The rise of voice devices, such as Amazon’s Echo and the Echo Dot, has ushered in a new era of interaction. The demand for quick information and immediate service has increased—user needs can now be accomplished through a simple voice request. I recall sitting at a coffee shop in downtown San Francisco, awaiting the arrival of my rideshare service. As my rideshare app began to crash, immediate panic followed. “No worries,” I reassured myself. “Google, call an Uber.” Seconds later, a confirmation pop-up alerted me of my ride.
Designing for voice devices shares similarities with the process of designing for ‘screen-first’ devices, like an iPhone or tablet. The first question a designer has to ask themselves is, “Who am I designing for?” UX designers create a persona—a term used in user-centered design and marketing to describe a fictional character created to represent a user type that might use a site, brand, or product in a certain way. For ‘screen-first’ designers, these are called “user personas.” So, what do we call user personas that interact with devices through their voice?

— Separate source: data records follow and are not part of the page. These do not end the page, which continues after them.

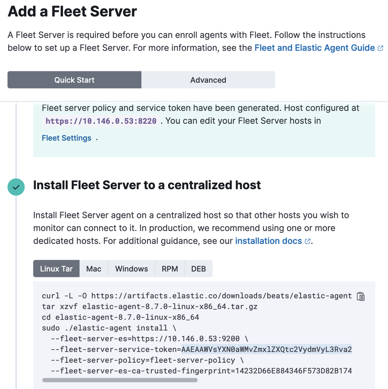Click the highlighted service token text
The image size is (388, 389).
pyautogui.click(x=266, y=349)
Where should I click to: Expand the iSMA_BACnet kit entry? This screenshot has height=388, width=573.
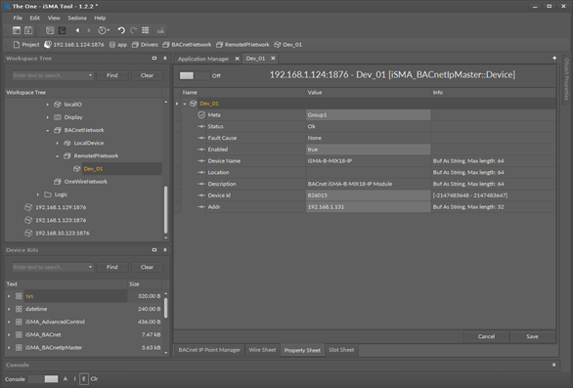pyautogui.click(x=9, y=334)
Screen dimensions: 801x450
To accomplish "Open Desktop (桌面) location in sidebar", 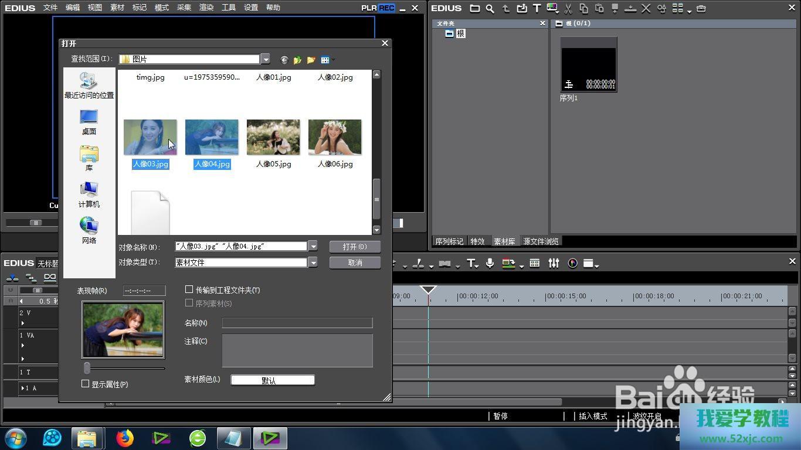I will (x=89, y=122).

You guessed it: Voice personas.
The following guide will explain what voice personas are, how they are created, and how they fit into the voice design process. This post will also cover the concept of “placeonas”—places and situations where a user would interact with a product using voice, i.e. while riding a bike.
We’ve divided this guide into the following sections:
- What are voice personas?
- What are placeonas?
- How to create conversations with voice devices
- The importance of voice personas
1. What are voice personas?
Siri, Cortana, OK Google, Amazon Echo—just to name a few voice-enabled devices—are here to stay! The first question people ask is, “Will they eventually take over “on-screen” interaction?” The quick and logical answer is no; however, the need for on-screen interaction is becoming less vital. As mentioned in the beginning of this post, voice requests are increasingly becoming the norm. More common now than ever, strangers are awkwardly talking to themselves. A few years from now, if you find someone yelling “Someone please get me a coffee,” at a grocery store—take it literally. Don’t be surprised if a barista shows up ten minutes later with a cup of joe.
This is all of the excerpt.